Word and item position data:
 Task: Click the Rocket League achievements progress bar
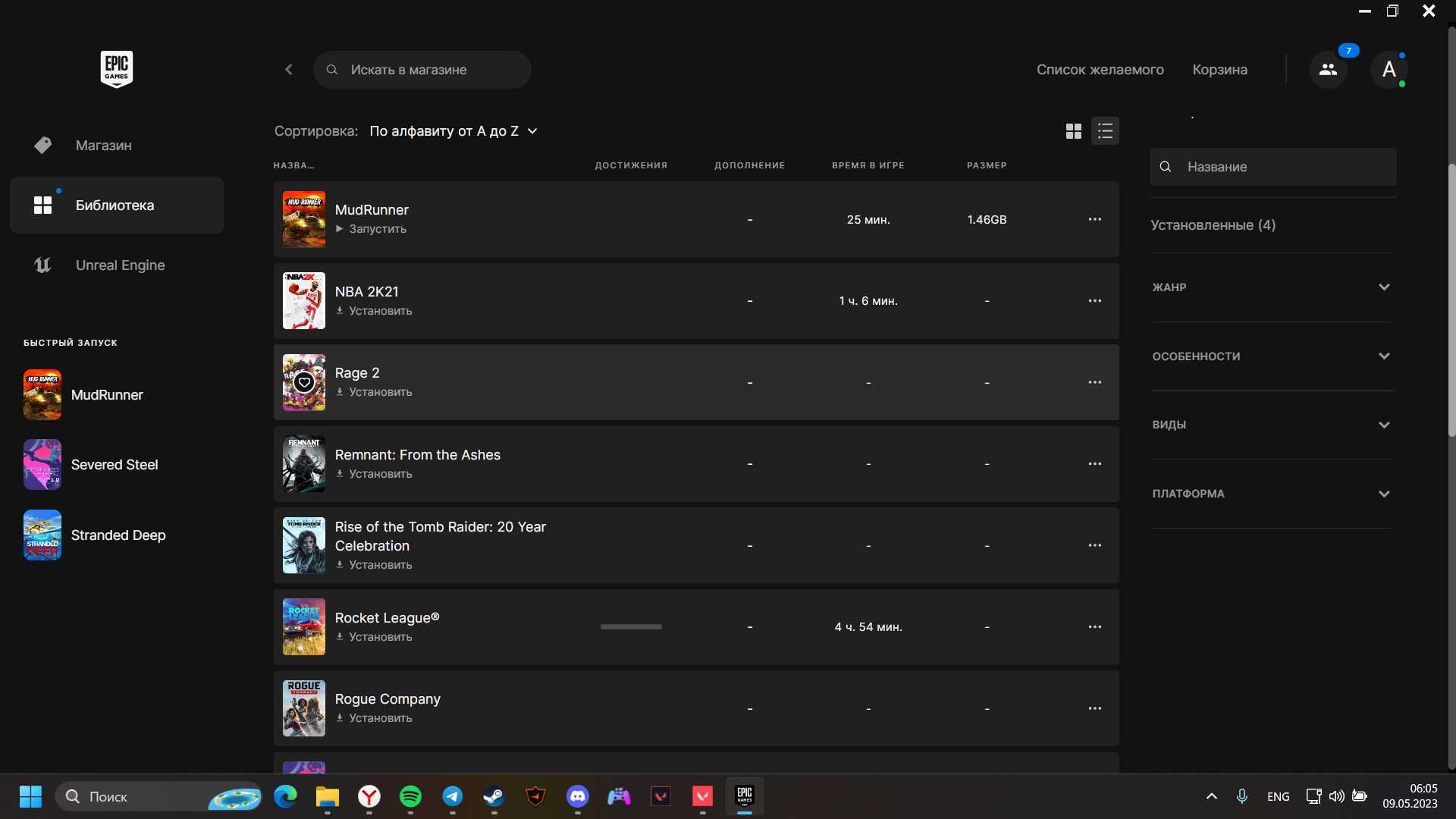point(631,627)
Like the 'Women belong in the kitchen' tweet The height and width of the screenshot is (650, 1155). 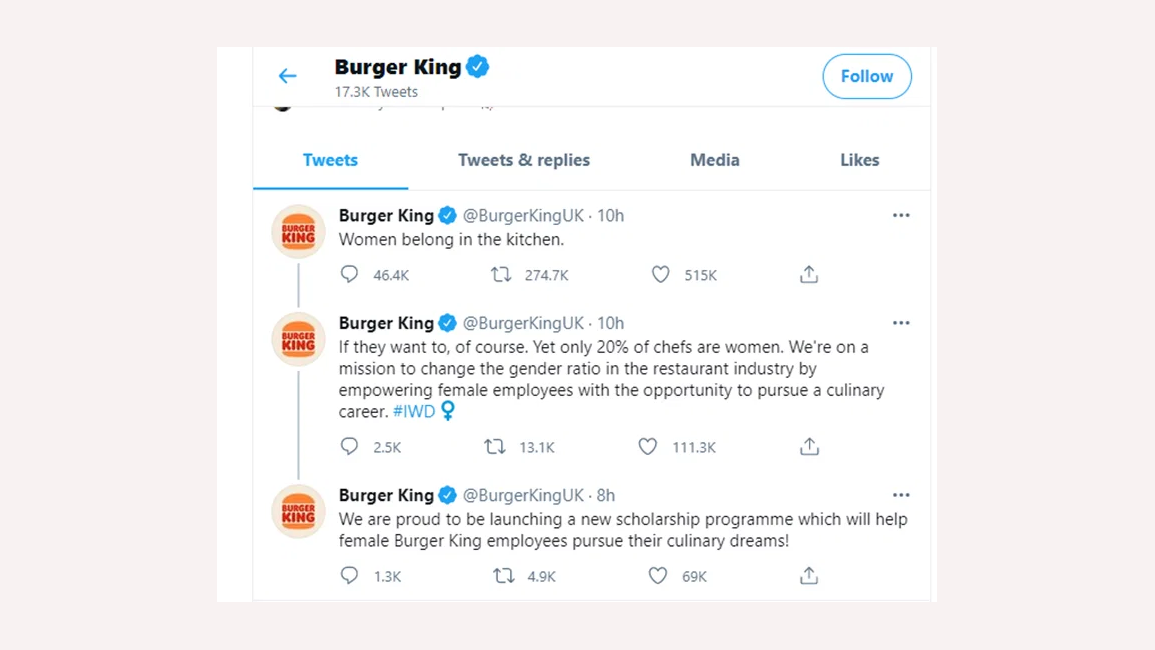(660, 274)
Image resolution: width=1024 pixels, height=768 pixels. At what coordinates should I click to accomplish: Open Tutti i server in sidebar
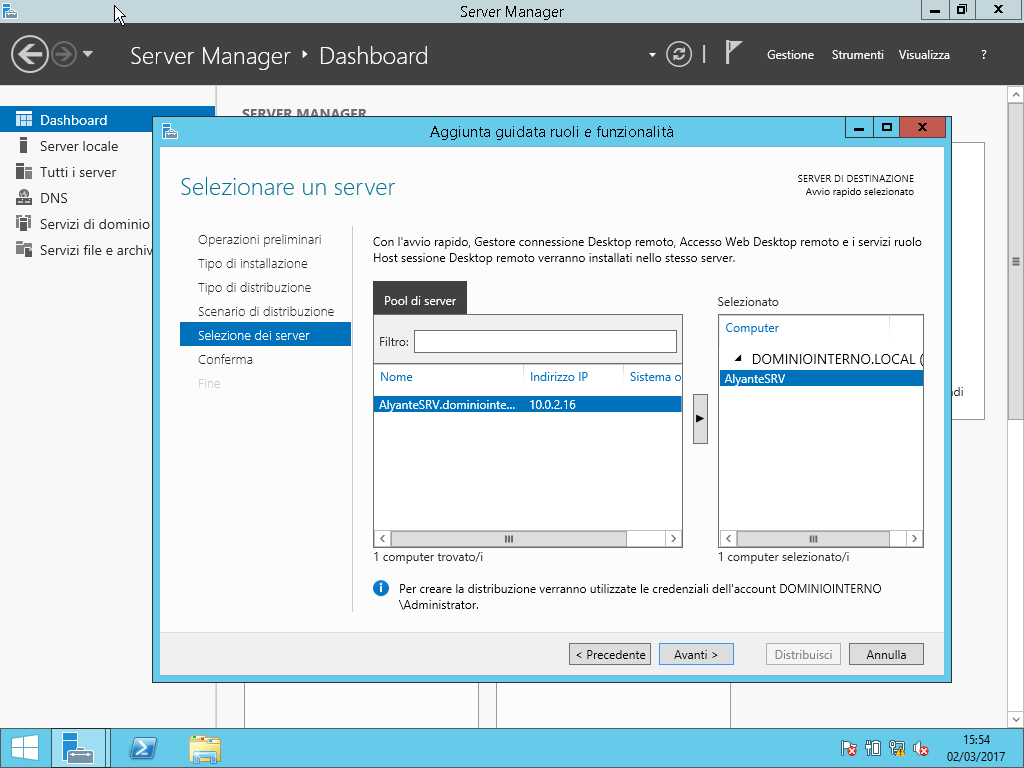tap(77, 172)
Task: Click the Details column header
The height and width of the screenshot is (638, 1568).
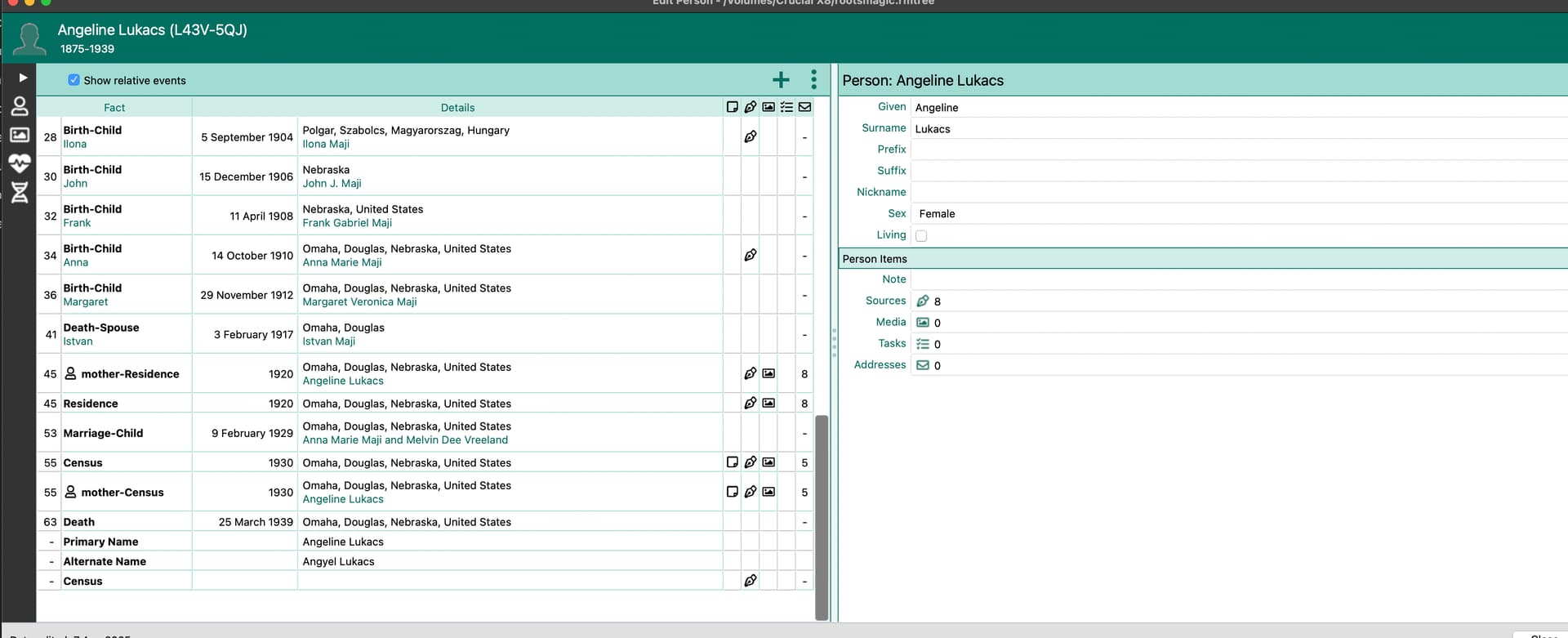Action: [457, 108]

WHAT YOU NEED TO DO:
Quote the entries from the line containing "Image resolution: width=1024" through the end of the entries, word for word. Omit the pictures.

SOLVED PROBLEM:
Image resolution: width=1024 pixels, height=768 pixels. At what coordinates should I click to accomplish: Open Tutti i server in sidebar
tap(77, 172)
Task: Click the Details column header
The height and width of the screenshot is (638, 1568).
Action: [457, 108]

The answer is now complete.